To the self-declared 100-pound superfreak with the tips on how to eat properly while pregnant – thank you, Calista Flockhart. Next time I get knocked up, I will be sure not to fill my body with “McDonalds and lies.” For the record, my pregnancy craving was grapefruit juice, but who would have laughed at that?

To the fella who called my article “hackneyed tripe,” I noticed that remark was, like, your 100th HuffPo comment that day. Wow. Troll much? I bet you used the term “hackneyed tripe” a bunch of times too, didn’t you? You so clever, Trollin’ Trevor.

To the handful of whack-jobs who called me cruel and cold, I’m not really going to use my new baby as a pillow. Way too lumpy.

To she who accused me of being “completely obsessed with my body image,” I’m sorry about your cankles. I make fun of my saggy nips and flabby ass, but it’s not because I’m vain; it’s because people laugh at saggy nips and flabby asses! And the merchandise is really not that manged. Don’t be hatin’, unskinny satan.

To the terrible speller who said I talk about motherhood like it’s a “game” – Really? Motherhood is not a game? Dang, all this time I thought I was playing Hungry Hungry Hippos.

And to the two mean-spirited local writers who poked fun at my “mommy blogging” – don’t be so mean, b’ys. And don’t be so dumb; if I ever see either of your names on the cover of a book, I’ll be sure to pick up a copy – and put it back down.

When I blogged about the Nicholas Winsor murder, I had nimrods coming out of the woodwork to defend their imprisoned pals. They were googling keywords around the murder and winding up at my blog, I guess. Hooray for search engine optimization? To the commenter who insisted that one of the alleged killers – a gun-toting drug-pusher, if not a killer – is a “good guy,” oh yes, I’m sure he was. But forgive me for not asking him to babysit on Saturday night.

I’ve heated the pee of a few cross huggers with my agnostic discourse. I’m pretty sure the Pope has me on the Illuminaughty list. Vicki Murphy – listed right before Sinead O’Connor, and right after Madonna, alphabetically.

Even my own mother has scolded me for my vulgar verbosity. Maybe one day I will realize she was right all along; I should be more delicate with my diction. But I can only be who I am now and know what I know now, and right now I know one thing: I am a mother, but I am not my mother.

I’ve been accused of being cruel, crass, insensitive, judgmental, anti-feminist, feminist, and misinformed. Clearly, to be a writer, especially one writing about the sacred vocation of motherhood, you need to have a really, really, really thick skin. Really thick. Like, Alan Thicke.

My sharp-tongued prose is not for everyone.

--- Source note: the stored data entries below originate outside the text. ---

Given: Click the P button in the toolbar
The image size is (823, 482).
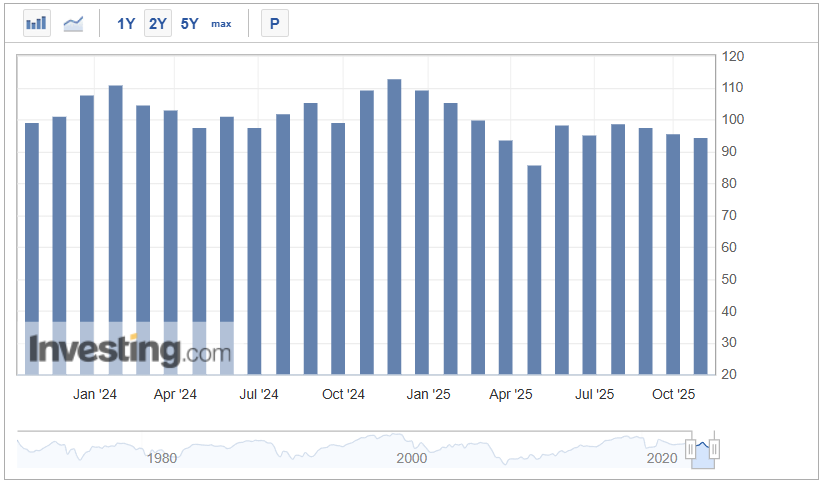Looking at the screenshot, I should pos(275,23).
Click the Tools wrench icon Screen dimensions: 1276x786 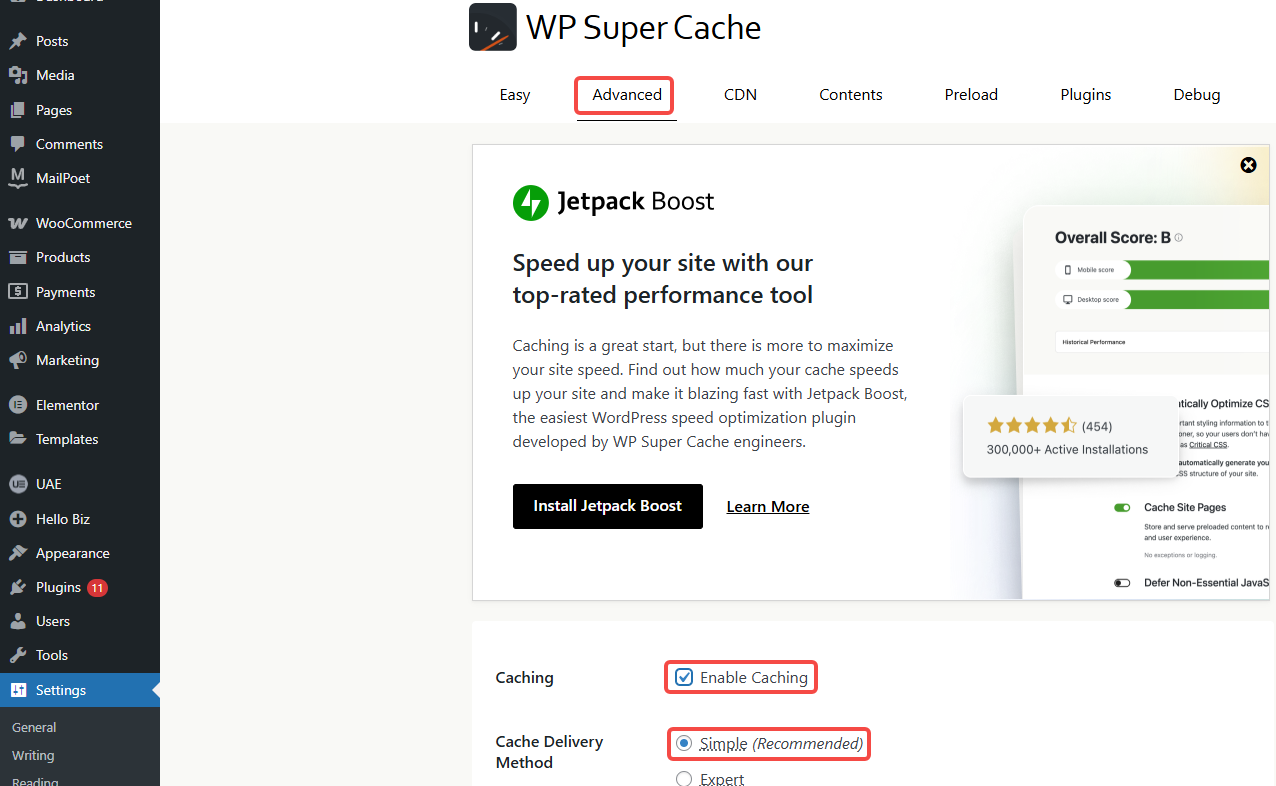tap(17, 655)
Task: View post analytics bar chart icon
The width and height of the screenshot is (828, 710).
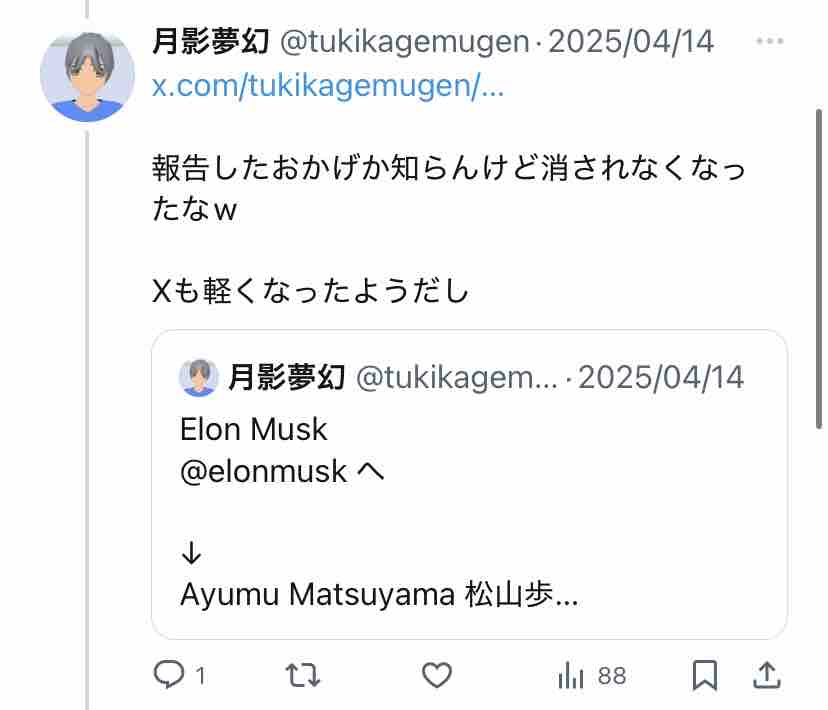Action: click(571, 676)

And that’s okay. I choose to say things that make some people cringe. I choose to open myself up to ridicule; my cup of ridicule runneth over. If the maniacal musings of the Mother Blogger are not your cup of tea, put that teacup back down, yo. Move along to the next tea party. It’s all good. It’s nobody’s fault. Some things just don’t fit.

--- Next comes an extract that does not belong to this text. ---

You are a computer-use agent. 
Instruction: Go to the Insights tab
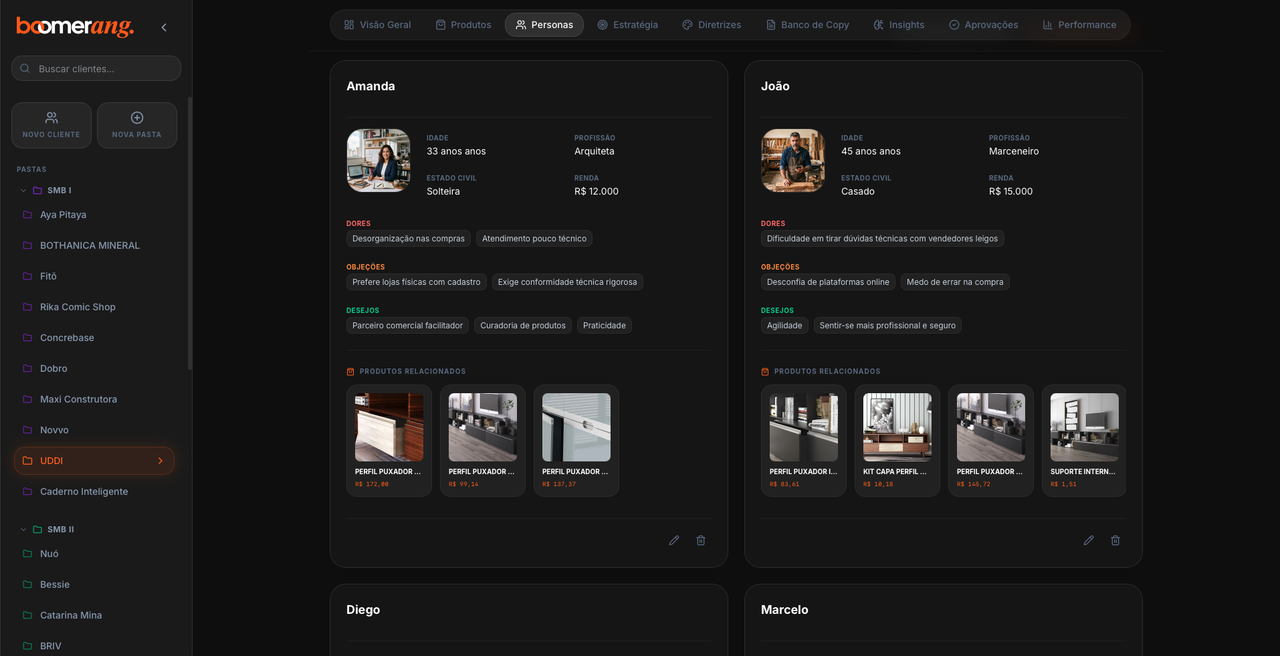point(898,25)
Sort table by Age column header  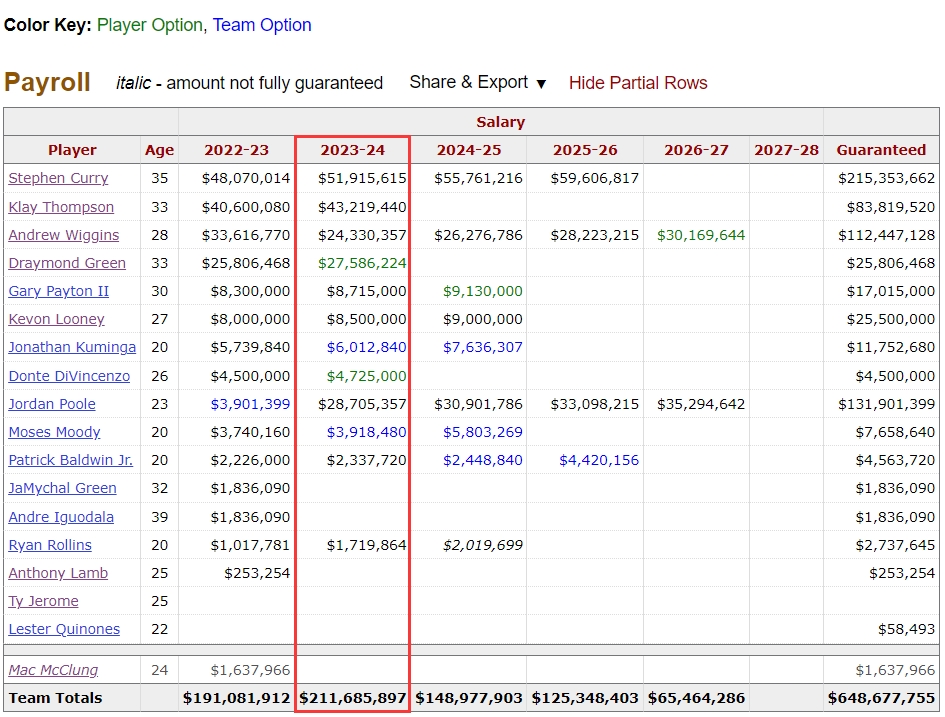pos(159,150)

But in putting myself out there, come hell or high water, I also get a whole lot of love. Many of you keep coming back for more and that’s why I keep on keepin’ on. And truth be told,  sometimes the haters are the first ones to return because I’ve stirred up something in them they dare not admit. Muahahahaha… [witch cackling fades out]

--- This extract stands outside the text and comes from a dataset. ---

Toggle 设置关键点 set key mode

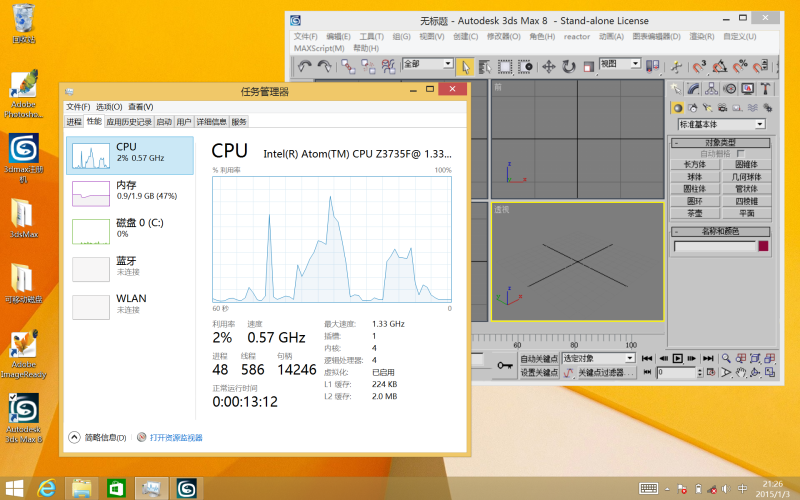[x=538, y=373]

Here’s the deal. If you’re caught up in the hyperbole and profanity of my momglish, if it seems all I do is cuss my life and vent my frustrations about my irate toddler, please know: my son is my life. This is my therapy and your entertainment, if you’ll have me, as I search for meaning in the mayhem of motherhood. (The therapy and the entertainment are both FREE, I might add.) And I trust that when Max is old enough to read alladis, he’ll see the value in it too. Through all the bat-shit crazy, he will see, without a doubt, that I loved him so. Loved him so much, I documented all our zany adventures together for all time. And bravely took the peanuts in the face all the while.

Charleton Heston once said to Lawrence Olivier, “I’ve finally learned to ignore the bad reviews.”

“Fine,” Olivier replied, “now learn to ignore the good ones.”